Probability Rules

As the number of variables in a frequency distribution grows, the enumeration of different events becomes more complicated. Rather than continuing with a representation of every situation as a multidimensional sample or sample space, some basic rules will be useful.

Basic Properties

We first make some basic observations about probabilities.

Every probability is between zero and one. In other words, if $A$ is an event, then $0 \leq P(A) \leq 1$.
The sum of the probabilities of all of the outcomes is one. In other words, if all of the outcomes in the sample space are denoted by $A_i$, then $\sum A_i = 1$.
Impossible events have probability zero. That is, if event $A$ is impossible, then $P(A) = 0$. An example of such an event is rolling a 7 on a standard six-sided die. It should be noted that the converse does not hold for all situations. In particular, though, if $P(A) = 0$, and the statistical experiment has a finite sample space, then event $A$ is impossible.
Certain events have probability one. That is, if event $A$ is certain to occur, then $P(A) = 1$. An example of such an event is rolling less than 7 on a standard die. Once again, the converse does not hold for all situations, only those which involve finite sample spaces.

The Four Probability Rules

Whenever an event is the union of two other events, the Addition Rule will apply. Specifically, if $A$ and $B$ are events, then we have the following rule.

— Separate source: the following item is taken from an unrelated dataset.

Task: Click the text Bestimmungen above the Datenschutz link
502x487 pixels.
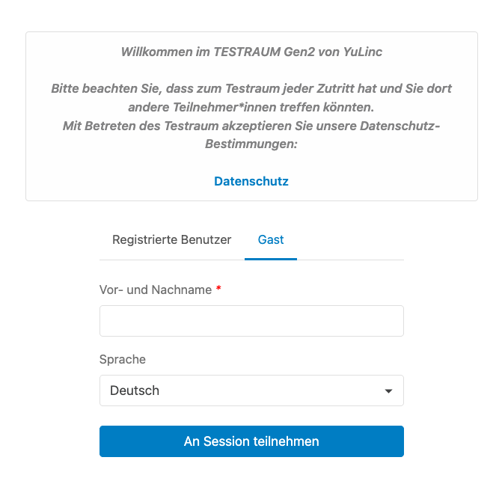Action: coord(251,144)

$P(A \text{ or } B) = P(A) + P(B) - P(A \text{ and } B)$

In set notation, this can be written as $P(A \cup B) = P(A) + P(B) - P(A \cap B)$.

Whenever an event is the complement of another event, the Complementary Rule will apply. Specifically, if $A$ is an event, then we have the following rule.

$P(\text{not } A) = 1- P(A)$

In set notation, this is written as $P(\overline{A}) = 1 - P(A)$.

Whenever partial knowledge of an event is available, then the Conditional Rule will apply. Specifically, if event $A$ is already known to have occurred and probability of event $B$ is desired, then we have the following rule.

$P(B, \text{ given } A) = \dfrac{P(A \text{ and } B)}{P(A)}$

In set notation, this is written as $P(B|A) = \dfrac{P(A \cap B)}{P(A)}$.

Lastly, whenever an event is the intersection of two other events, the Multiplication Rule will apply. That is, events $A$ and $B$ need to occur simultaneously. Therefore, if $A$ and $B$ are events, then we have the following rule.

$P(A \text{ and } B) = P(A) \cdot P(B,\text{ given } A)$

In set notation, this is written as $P(A \cap B) = P(A) \cdot P(B|A)$.

An Empirical Example

As an example, consider the relative frequencies of blood types in a particular population, as given in the following table.

	Type A	Type B	Type AB	Type O	Totals
Rh+	0.34	0.09	0.04	0.38	0.85
Rh-	0.06	0.02	0.01	0.06	0.15
Totals	0.40	0.11	0.05	0.44	1.00

Suppose one individual from the population is randomly selected. We have the following probabilities.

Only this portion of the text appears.